Histone deacetylase (HDAC) inhibitors have shown promise in "flushing out" HIV from latently infected cells, potentially exposing the reservoirs available for elimination by cytotoxic T lymphocytes (CTL), also called killer T cells. However, findings published in PLOS Pathogens now suggest that treatment with HDAC inhibitors might suppress CTL activity and therefore compromise the "kill" part of a two-pronged "flush-and-kill" HIV eradication strategy.

At least three different HDAC inhibitors, romidepsin, panobinostat, and SAHA, are under investigation as flushing agents. The individual drugs differ somewhat in their specificity for the 18 known human HDACs, and are also known to interact with other cellular factors and to alter the function of immune cells. Arguing that "this high degree of complexity both in terms of immunological outcomes and underlying mechanisms, necessitates that HDAC inhibitors be studied in a context that is matched to their intended utility", Brad Jones, from the Ragon Institute of Massachusetts General Hospital, Massachusetts Institute of Technology and Harvard, Boston, USA, and colleagues set out to test whether the three drugs affected the ability of CTL to eliminate HIV-infected target cells.

While the individual effects of the drugs on virus-specific CTL differ somewhat depending on specific assays, schedules, and doses, treatment with any of the three HDAC inhibitors impaired the ability of CTL to kill HIV-infected immune cells. All three drugs also rapidly suppressed CTL production of the key immune mediator interferon gamma.

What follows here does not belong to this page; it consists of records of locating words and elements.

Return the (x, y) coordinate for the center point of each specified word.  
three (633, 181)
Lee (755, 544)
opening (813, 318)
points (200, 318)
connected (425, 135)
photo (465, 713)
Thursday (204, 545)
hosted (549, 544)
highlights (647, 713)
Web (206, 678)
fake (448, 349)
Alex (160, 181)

Discussing the limitations of the study, the researchers state that, because their assays all involve drug treatment of CTL in cell culture settings, the extent to which HDAC inhibitors impact CTL function in HIV infected patients remains unknown. Consequently, they hope that their results will "motivate the incorporation of assays measuring ex-vivo T-cell function into ongoing and planned clinical trials of HDAC inhibitors, and that immunosuppression will be considered as a potential factor limiting the effectiveness of any observed outcomes". They also highlight the potential broader risk of treating HIV-positive individuals - whose immune systems remain compromised even on antiretroviral therapy - with HDAC inhibitors that have shown immunosuppressive activity in several studies, including this one.